EXERCISE DATA below:

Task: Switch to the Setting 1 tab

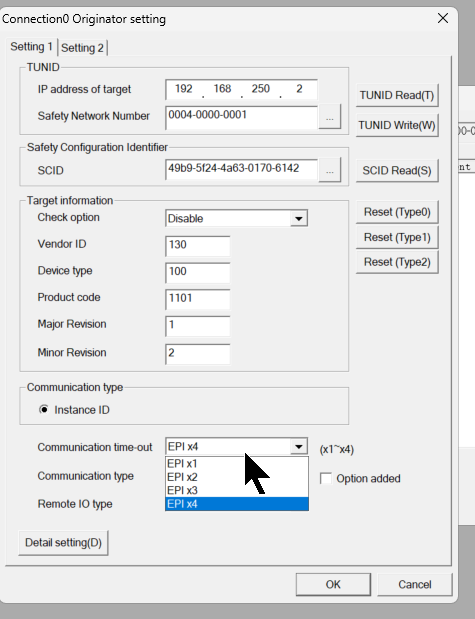Action: pyautogui.click(x=32, y=47)
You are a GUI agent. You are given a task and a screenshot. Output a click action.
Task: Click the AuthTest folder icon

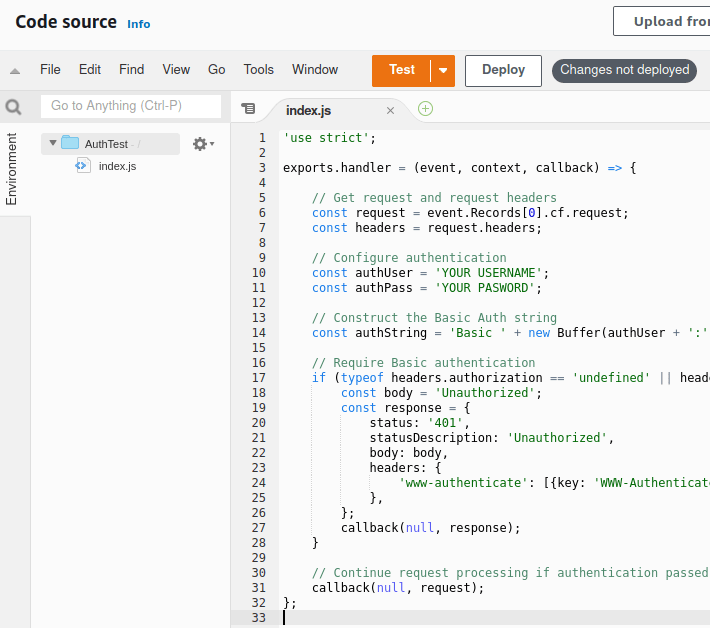tap(70, 143)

End of EXERCISE DATA.

* [YOUR TASK]: Copy the lines above exactly and exclude every image.

* [RESULT OF THE EXERCISE]:
Task: Switch to the Setting 1 tab

Action: pyautogui.click(x=32, y=47)
You are a GUI agent. You are given a task and a screenshot. Output a click action.
Task: Click the AuthTest folder icon

tap(70, 143)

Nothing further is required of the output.